Papers_We_Love
August 31, 2017
1.2k

# Stephen Tu on "Least Squares Policy Iteration"

Policy iteration is a classic dynamic programing algorithm for solving a Markov Decision Process (MDP). In policy iteration, the algorithm alternates between two steps: 1) a policy evaluation step which, given the current policy, computes the state-action value function (commonly known as the Q-function) for the policy, and 2) a policy improvement step, which uses the Q-function to greedily improve the current policy. When the number of states and actions of the MDP is finite and small, policy iteration performs well and comes with nice theoretical guarantees. However, when the state and action spaces are large (possibly continuous), policy iteration becomes intractable, and approximate methods for solving MDPs must be used.

Least Squares Policy Iteration (LSPI) is one method for approximately solving an MDP. The key idea here is to approximate the Q-function as a linear functional in a lifted, higher dimensional space, analogous to the idea of feature maps in supervised learning. Plugging this approximation into the Bellman equation gives a tractable linear system of equations to solve for the policy evaluation step. Furthermore, the policy improvement step remains the same as before.

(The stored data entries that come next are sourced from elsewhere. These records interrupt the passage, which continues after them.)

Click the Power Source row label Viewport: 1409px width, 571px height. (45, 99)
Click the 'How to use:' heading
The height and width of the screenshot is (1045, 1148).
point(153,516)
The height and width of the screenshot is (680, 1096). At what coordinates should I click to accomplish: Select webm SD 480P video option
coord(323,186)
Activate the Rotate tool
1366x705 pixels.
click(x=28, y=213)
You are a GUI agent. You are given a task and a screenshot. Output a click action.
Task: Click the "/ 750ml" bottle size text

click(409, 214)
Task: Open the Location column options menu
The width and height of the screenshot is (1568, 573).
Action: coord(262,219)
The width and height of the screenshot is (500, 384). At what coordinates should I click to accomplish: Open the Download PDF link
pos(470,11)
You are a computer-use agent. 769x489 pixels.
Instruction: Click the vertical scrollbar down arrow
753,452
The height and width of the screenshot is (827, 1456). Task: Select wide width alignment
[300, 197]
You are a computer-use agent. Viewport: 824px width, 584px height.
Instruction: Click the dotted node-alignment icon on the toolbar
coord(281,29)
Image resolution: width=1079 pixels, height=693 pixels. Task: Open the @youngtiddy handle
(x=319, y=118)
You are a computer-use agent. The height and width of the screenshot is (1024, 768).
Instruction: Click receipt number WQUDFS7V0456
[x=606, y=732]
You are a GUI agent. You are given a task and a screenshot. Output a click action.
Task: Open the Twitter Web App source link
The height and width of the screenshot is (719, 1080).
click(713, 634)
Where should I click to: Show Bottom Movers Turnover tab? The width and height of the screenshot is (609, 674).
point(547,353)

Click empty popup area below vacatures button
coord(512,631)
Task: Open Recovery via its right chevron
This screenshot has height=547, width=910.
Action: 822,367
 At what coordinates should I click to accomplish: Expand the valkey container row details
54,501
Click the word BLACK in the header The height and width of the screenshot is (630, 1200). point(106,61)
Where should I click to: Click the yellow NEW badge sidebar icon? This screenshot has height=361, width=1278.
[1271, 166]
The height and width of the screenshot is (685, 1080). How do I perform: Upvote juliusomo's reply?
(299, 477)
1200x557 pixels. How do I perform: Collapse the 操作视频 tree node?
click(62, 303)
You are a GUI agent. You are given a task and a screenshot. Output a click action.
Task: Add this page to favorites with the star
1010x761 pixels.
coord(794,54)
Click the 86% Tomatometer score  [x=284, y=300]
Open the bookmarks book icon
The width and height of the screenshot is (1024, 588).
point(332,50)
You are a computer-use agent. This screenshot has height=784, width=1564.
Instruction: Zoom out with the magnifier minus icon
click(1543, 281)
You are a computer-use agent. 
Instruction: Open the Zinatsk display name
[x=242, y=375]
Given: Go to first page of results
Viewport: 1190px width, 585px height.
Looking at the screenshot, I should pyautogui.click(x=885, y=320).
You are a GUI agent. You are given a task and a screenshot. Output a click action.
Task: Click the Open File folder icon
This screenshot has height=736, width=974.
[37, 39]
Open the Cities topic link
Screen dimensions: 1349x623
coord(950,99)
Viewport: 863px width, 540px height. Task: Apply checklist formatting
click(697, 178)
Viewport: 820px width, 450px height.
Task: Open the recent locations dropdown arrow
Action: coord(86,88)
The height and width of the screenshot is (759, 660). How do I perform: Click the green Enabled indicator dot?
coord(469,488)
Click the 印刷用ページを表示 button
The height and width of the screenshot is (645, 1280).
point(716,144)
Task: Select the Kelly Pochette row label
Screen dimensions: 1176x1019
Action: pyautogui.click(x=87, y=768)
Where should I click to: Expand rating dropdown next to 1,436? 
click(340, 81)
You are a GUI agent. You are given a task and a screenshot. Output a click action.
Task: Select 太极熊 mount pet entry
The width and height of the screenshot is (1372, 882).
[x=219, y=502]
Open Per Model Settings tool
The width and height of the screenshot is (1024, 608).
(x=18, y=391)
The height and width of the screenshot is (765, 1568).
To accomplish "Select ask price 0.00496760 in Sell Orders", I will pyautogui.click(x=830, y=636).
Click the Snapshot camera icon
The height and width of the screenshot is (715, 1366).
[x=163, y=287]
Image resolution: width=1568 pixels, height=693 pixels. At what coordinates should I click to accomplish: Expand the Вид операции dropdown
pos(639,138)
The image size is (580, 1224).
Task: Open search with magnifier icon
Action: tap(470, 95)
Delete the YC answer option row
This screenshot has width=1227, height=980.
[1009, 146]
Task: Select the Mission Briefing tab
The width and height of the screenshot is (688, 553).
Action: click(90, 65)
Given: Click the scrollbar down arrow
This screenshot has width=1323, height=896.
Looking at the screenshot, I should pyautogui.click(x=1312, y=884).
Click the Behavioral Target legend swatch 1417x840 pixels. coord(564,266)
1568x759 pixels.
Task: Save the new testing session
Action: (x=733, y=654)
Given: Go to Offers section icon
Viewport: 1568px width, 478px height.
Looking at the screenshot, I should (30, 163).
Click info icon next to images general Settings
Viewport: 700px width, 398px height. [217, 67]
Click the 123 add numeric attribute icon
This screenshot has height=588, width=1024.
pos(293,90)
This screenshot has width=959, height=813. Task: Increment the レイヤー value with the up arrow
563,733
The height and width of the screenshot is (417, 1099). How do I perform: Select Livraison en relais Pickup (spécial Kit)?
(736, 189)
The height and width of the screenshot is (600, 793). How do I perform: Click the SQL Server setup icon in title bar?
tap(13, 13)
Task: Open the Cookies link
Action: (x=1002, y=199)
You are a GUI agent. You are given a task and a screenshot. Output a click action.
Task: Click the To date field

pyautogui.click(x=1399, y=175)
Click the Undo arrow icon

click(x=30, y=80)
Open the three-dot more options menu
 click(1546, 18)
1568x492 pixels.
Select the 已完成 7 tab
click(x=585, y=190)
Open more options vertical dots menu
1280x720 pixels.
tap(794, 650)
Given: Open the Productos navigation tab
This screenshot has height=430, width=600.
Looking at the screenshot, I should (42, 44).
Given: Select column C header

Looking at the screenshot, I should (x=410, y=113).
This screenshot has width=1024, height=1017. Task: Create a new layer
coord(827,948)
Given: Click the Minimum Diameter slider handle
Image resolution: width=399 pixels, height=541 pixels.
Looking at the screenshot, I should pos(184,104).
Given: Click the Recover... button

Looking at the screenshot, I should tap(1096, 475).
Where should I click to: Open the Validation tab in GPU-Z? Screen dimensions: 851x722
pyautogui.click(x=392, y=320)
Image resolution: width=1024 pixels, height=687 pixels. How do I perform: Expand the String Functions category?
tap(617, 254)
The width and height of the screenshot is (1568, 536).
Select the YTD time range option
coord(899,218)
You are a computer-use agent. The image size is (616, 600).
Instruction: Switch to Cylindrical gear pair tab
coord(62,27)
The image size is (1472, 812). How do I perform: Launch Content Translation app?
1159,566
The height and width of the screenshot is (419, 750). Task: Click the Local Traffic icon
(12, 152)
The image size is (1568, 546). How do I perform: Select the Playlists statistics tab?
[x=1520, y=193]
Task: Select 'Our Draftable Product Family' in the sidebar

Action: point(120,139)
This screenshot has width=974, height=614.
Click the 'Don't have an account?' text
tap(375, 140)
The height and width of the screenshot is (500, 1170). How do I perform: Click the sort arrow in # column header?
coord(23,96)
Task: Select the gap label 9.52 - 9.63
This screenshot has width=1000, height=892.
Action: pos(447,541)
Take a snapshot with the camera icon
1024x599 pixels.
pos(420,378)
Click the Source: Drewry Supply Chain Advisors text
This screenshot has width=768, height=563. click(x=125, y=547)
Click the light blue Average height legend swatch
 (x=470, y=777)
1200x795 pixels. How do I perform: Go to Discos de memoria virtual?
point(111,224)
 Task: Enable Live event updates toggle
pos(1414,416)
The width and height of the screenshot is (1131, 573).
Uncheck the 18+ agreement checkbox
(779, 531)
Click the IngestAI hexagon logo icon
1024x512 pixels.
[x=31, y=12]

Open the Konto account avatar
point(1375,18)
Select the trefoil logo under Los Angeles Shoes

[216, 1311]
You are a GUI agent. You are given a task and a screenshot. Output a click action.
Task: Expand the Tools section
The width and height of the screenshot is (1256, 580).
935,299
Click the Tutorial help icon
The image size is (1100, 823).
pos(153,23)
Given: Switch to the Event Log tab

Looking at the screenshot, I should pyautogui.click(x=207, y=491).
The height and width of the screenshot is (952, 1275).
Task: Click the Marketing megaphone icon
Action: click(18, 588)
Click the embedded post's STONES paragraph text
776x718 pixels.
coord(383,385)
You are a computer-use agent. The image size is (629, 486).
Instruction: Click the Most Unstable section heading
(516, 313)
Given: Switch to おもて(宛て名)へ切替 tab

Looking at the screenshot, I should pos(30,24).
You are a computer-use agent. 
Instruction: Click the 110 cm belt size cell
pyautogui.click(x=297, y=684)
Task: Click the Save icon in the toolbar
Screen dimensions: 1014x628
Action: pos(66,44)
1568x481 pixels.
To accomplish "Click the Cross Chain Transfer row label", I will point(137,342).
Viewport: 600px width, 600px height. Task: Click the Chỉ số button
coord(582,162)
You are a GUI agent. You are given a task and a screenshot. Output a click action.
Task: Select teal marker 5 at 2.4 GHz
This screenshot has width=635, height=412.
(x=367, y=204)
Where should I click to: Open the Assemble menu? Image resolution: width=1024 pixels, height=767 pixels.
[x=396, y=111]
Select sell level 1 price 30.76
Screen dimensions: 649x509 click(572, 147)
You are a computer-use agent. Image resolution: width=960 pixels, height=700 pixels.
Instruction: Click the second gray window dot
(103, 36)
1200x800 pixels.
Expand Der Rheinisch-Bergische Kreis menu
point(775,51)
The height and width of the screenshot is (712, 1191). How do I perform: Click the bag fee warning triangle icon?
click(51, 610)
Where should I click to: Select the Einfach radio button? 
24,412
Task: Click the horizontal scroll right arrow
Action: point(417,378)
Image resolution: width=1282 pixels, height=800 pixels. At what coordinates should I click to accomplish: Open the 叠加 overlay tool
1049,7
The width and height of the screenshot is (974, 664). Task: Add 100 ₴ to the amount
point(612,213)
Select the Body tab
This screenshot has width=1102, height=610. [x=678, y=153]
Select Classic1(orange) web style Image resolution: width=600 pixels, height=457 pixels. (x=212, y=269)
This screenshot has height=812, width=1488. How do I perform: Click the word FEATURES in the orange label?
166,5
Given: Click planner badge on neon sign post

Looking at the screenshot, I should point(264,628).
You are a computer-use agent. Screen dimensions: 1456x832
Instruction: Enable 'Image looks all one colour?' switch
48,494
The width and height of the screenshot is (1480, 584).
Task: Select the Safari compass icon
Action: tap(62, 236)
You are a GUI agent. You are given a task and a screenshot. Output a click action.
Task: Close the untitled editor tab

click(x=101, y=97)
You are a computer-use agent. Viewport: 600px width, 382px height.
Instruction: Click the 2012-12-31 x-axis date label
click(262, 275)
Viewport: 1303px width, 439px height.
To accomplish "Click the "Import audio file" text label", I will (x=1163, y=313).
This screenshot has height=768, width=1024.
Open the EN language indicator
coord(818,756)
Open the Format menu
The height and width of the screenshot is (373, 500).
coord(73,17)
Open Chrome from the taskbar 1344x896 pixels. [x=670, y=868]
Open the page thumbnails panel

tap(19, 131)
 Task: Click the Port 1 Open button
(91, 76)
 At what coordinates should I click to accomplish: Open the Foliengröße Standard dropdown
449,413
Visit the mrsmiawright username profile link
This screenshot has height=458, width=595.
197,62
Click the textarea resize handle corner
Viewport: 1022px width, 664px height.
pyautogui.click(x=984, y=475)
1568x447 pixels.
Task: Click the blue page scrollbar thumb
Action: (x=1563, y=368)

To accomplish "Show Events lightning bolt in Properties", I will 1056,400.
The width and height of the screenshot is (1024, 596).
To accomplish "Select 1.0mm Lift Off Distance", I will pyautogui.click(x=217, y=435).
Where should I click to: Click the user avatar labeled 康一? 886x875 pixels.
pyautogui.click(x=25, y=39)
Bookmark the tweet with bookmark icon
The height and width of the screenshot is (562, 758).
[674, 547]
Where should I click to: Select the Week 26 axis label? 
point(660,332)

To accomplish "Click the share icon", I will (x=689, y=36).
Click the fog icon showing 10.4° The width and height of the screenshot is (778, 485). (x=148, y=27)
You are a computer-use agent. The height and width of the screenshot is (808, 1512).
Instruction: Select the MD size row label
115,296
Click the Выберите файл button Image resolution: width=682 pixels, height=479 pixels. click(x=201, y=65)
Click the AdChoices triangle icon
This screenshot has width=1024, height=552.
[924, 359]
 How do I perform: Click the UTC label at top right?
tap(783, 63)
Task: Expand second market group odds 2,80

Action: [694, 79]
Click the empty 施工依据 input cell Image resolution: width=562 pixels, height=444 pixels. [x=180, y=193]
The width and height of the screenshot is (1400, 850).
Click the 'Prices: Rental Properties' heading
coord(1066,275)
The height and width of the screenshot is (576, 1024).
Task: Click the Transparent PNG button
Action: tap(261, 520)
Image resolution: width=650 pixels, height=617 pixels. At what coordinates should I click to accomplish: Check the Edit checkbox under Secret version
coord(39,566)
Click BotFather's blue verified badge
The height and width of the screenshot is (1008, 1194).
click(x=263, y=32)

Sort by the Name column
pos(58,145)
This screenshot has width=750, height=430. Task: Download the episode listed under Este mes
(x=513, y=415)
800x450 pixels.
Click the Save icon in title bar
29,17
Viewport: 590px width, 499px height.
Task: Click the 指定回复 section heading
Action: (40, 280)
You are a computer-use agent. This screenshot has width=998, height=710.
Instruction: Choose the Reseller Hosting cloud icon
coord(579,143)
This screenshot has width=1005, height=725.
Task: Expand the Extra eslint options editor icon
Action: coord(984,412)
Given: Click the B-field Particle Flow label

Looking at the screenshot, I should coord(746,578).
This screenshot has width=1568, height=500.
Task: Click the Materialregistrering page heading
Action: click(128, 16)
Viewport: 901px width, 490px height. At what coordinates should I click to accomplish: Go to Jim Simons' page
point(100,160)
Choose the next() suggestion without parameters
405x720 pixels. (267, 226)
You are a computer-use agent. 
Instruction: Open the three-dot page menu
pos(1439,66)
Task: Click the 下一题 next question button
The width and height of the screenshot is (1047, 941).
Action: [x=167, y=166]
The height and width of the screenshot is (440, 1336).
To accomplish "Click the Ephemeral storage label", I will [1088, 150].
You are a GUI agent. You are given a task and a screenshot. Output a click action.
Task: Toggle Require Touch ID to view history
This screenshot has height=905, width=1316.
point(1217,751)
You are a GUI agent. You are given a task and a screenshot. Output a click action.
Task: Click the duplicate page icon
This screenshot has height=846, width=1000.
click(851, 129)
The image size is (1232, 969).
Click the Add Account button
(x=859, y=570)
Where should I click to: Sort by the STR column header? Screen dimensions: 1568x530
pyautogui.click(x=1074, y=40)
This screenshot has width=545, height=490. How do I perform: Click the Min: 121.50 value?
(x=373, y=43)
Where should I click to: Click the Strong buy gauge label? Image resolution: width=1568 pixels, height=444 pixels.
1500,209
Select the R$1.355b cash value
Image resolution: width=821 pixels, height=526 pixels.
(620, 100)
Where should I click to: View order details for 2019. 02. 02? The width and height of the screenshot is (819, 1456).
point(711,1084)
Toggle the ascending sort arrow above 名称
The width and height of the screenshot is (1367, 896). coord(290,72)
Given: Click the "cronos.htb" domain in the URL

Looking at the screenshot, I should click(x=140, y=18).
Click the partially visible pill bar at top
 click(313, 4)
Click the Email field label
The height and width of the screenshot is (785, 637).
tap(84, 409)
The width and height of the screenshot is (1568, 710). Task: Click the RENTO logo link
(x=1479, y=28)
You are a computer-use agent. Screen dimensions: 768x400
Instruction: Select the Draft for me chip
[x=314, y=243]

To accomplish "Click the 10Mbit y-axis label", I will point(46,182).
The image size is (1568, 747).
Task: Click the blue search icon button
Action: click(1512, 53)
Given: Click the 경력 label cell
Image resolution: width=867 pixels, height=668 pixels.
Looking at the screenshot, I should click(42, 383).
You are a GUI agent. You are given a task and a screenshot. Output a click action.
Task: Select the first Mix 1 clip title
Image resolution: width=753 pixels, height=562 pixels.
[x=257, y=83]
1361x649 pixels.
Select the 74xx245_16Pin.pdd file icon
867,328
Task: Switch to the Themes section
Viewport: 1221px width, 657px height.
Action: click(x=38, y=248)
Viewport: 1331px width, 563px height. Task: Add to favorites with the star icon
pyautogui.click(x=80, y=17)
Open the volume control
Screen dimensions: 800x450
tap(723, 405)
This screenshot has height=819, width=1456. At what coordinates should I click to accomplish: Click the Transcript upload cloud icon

This talk describes LSPI and some of its subtleties. One subtlety arises due to the fact that the Bellman operator is not necessarily invariant on our approximate function class, and hence an extra projection step is typically used to minimize the Bellman residual after projecting back on the function space. Furthermore, in order to build intuition for LSPI, I will also talk about what the LSPI algorithm does in the context of a well studied continuous optimal control problem known as the Linear Quadratic Regulator (LQR).

August 31, 2017

## Transcript

1. ### LEAST SQUARES POLICY ITERATION (LSPI) M. G. Lagoudakis and R.

Parr Presented by Stephen Tu PWL 8/31

4. ### RL PRIMER • Formalized via a Markov Decision Process (MDP).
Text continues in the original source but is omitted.